Mais au FIFO, il n’est pas seulement question de culture mais aussi d’avenir. Michel Kops, le représentant de la nouvelle directrice de France Télévisions, rappelle l’arrivée imminente de la révolution numérique, il rappelle l’importance pour le FIFO de s’ancrer dans cette dynamique.« Aujourd’hui, le festival est arrivé à l’âge de l’adolescence, il va grandir encore. On doit trouver le langage mais aussi le moyen d’aider et supporter ce qu’il va devenir ». Au tour désormais du Président du Pays d’apporter son mot à cette cérémonie d’ouverture. Comme il l’a déjà fait lors de la COP 21 à Paris, Edouard Fritch réitère l’importance pour le peuple océanien de s’unir. « Nous devons partager nos expériences, nous devons aussi montrer que l’Océanie existe et qu’elle compte se faire entendre aux yeux du reste du monde ! ». Pour le chef du gouvernement, la communication passe par l’image, et le FIFO est à ce titre un véritable miroir de l’Océanie. « Le festival rend visible cette région du monde, il permet aux Océaniens de parler de leur pays avec leurs mots. ».

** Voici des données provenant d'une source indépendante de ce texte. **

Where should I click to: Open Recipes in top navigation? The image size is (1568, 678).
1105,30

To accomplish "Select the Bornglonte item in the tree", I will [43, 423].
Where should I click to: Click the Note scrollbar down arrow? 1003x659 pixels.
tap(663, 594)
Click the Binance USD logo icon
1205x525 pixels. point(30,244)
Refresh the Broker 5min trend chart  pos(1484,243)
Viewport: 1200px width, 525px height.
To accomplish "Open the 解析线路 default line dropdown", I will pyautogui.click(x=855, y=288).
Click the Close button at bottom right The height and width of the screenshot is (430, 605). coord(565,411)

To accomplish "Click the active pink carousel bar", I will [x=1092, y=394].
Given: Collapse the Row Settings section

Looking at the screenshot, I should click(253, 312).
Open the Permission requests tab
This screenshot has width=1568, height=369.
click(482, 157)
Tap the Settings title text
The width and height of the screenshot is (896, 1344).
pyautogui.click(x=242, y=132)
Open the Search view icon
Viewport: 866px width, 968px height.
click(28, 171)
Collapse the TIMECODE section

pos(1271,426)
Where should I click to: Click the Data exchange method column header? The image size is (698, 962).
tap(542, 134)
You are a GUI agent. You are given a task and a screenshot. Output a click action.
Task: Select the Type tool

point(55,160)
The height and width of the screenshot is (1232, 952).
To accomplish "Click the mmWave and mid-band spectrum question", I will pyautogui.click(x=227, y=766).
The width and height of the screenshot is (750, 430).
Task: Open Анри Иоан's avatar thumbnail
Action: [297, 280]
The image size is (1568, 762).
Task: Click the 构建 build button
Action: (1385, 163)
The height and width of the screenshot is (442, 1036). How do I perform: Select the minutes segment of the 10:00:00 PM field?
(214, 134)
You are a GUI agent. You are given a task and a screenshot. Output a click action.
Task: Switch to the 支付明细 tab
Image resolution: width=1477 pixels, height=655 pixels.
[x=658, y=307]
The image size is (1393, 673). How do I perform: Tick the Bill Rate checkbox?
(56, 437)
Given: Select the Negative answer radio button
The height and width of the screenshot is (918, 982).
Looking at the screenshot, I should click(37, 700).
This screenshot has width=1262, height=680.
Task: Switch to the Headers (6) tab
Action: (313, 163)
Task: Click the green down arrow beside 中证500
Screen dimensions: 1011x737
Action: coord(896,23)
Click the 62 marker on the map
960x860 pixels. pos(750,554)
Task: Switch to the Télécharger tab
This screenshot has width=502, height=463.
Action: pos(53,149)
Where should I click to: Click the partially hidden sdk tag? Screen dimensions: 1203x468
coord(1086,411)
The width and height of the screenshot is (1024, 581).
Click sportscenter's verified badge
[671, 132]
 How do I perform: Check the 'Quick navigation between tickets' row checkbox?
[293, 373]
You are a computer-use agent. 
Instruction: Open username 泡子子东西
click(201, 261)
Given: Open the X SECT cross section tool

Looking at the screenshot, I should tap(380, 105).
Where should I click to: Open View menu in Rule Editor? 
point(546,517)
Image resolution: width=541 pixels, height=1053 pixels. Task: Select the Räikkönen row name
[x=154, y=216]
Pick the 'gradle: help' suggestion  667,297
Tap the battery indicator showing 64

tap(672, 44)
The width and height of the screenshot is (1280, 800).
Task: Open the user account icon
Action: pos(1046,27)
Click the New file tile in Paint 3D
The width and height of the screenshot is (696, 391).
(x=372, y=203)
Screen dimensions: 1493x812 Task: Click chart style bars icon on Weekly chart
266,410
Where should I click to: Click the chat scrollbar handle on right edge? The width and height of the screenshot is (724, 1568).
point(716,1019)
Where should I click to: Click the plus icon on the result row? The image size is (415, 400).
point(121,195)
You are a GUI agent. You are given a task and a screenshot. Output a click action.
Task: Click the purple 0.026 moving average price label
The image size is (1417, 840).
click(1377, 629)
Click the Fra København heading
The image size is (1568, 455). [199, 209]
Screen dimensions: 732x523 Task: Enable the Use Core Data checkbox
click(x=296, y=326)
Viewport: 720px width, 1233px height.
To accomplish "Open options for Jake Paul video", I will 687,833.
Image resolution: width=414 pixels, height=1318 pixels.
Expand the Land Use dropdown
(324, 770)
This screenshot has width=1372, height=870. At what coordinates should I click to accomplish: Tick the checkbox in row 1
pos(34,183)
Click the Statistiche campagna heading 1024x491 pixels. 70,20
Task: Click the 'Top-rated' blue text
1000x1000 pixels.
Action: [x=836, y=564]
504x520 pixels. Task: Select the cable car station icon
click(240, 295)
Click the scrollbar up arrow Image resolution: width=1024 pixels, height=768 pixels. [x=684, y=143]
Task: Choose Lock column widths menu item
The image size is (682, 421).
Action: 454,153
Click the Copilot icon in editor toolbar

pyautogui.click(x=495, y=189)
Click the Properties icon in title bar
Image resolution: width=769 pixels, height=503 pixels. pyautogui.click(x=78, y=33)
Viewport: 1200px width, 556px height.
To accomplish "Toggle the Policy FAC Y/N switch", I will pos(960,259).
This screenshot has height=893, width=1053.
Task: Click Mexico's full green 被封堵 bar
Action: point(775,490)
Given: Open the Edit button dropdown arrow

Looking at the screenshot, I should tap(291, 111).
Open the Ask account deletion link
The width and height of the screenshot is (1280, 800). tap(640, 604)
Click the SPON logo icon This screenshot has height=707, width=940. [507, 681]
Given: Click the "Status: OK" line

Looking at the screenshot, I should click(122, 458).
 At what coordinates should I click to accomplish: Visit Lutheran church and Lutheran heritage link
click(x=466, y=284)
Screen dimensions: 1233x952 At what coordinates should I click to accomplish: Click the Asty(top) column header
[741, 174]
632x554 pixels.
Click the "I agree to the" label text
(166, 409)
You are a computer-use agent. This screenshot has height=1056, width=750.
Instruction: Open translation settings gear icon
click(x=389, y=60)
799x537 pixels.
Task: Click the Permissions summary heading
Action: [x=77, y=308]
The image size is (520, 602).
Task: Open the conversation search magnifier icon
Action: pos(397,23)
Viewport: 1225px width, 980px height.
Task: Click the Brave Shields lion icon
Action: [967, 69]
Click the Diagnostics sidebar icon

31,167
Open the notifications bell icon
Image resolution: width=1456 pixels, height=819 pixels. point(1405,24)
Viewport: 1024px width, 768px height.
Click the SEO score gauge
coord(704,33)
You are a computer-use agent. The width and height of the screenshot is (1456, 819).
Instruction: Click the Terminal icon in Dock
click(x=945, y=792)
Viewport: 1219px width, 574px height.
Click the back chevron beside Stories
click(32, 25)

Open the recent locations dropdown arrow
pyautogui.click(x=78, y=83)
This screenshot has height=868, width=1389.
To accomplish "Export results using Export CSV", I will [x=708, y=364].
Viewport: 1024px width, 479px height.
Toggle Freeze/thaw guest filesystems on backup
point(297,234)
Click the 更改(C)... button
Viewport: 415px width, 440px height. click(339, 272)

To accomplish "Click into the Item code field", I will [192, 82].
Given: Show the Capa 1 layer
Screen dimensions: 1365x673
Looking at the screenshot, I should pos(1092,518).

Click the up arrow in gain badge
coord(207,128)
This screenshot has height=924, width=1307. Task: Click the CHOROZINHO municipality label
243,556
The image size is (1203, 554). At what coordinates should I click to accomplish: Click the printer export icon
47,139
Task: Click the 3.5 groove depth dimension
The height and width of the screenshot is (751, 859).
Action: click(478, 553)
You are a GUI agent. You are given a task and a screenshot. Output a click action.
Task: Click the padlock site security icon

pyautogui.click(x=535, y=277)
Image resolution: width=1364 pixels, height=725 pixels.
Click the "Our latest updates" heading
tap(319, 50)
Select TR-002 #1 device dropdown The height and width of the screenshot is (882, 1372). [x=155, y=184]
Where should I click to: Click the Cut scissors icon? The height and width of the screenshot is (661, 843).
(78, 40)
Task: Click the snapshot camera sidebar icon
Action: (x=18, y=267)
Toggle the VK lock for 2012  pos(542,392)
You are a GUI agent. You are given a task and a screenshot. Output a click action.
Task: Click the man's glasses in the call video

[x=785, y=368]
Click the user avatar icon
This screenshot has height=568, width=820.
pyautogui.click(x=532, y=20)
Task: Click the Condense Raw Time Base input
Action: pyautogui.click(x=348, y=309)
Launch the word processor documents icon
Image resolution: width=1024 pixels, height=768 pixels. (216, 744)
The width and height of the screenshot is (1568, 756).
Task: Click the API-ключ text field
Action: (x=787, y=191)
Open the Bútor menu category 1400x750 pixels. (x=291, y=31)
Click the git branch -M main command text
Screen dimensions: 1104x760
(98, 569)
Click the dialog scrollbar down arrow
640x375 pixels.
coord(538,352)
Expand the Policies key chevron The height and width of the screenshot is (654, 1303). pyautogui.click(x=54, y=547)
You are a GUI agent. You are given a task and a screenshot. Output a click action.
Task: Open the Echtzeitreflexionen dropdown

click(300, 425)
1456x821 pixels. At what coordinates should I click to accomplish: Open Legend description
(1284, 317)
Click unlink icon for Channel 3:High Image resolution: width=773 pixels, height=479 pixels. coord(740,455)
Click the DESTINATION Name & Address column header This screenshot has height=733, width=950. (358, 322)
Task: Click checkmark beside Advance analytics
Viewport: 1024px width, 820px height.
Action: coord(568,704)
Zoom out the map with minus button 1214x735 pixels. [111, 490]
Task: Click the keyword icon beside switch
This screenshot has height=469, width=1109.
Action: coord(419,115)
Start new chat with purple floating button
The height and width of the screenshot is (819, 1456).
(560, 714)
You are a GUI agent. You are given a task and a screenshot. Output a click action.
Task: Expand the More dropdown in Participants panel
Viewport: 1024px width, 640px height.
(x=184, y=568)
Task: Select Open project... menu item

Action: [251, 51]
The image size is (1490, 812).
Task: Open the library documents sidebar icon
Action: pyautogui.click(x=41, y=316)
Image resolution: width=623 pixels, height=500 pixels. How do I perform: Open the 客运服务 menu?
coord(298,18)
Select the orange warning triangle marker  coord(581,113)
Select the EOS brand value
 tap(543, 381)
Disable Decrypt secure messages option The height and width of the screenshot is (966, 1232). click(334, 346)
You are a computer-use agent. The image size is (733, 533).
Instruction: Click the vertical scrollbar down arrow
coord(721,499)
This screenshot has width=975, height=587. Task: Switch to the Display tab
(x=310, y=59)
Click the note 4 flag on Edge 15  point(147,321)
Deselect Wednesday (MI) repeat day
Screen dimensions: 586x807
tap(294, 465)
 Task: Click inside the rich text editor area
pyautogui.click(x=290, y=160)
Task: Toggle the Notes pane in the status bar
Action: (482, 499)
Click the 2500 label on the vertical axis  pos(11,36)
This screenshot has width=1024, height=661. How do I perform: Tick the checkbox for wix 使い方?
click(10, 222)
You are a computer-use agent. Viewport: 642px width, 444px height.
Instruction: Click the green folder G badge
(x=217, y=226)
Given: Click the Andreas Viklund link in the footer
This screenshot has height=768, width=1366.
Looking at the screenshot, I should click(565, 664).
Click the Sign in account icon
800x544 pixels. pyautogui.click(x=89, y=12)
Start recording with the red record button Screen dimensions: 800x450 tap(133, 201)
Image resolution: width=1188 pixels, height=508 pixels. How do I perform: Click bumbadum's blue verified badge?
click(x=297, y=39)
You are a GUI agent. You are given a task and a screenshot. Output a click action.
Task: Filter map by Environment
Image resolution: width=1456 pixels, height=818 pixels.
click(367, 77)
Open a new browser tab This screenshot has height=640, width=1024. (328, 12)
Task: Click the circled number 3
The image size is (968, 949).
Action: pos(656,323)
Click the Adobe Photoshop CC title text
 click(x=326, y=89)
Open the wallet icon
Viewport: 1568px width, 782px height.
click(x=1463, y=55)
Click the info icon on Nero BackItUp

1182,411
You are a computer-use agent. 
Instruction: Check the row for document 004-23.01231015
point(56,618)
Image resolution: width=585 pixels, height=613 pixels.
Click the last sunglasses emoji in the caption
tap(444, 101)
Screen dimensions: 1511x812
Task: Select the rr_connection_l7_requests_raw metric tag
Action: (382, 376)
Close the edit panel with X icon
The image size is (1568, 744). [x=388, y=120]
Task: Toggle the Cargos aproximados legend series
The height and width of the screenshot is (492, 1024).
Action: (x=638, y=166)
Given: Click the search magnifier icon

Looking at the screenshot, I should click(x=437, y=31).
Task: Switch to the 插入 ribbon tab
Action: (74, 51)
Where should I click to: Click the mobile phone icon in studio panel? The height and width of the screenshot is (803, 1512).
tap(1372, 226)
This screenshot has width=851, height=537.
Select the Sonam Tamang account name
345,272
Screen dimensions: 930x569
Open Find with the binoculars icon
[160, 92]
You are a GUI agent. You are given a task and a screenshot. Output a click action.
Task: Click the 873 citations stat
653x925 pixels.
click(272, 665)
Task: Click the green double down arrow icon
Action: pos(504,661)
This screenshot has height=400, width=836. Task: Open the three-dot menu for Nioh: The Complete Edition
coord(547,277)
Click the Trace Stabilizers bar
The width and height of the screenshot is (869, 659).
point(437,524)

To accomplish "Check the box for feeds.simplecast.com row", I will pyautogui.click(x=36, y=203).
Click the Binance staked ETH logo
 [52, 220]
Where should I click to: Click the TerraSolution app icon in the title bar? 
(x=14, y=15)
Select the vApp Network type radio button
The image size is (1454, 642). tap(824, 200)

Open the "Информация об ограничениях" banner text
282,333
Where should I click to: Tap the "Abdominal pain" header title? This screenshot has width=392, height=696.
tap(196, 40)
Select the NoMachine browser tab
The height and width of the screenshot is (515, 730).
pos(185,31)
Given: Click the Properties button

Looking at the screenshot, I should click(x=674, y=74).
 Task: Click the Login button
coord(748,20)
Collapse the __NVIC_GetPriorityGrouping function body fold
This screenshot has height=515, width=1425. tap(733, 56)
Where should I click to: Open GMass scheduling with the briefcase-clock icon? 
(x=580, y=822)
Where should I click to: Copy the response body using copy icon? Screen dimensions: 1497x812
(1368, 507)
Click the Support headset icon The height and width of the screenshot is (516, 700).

L’importance de l’éducation

Le professionnalisme et l’éducation sont aussi au cœur du FIFO. « Les festivaliers sont ici pour défendre leurs films mais également échanger, débattre et apprendre. C’est la clé du succès du FIFO » affirme Edouard Fritch. Le représentant de l’Etat, Lionel Beffre, qui prend à son tour place devant la tribune, met quant à lui un point d’orgue sur l’aspect pédagogique et le rôle de transmission de l’événement. « Le festival nous éclaire sur l’histoire, la culture, l’environnement…On y traite de thèmes forts, et on les partage avec les différentes générations ». Après avoir cité sans erreur le nom pourtant complexe du Ministre de la Culture et de l’Environnement, Heremoana Maamaatuaiahutapu, ce pour quoi il a d’ailleurs été félicité, le Haut-Commissaire a souligné la nécessité de pérenniser les journées dédiées aux scolaires et les ateliers afin d’échanger et transmettre aux jeunes générations la richesse du peuple océanien et de son environnement.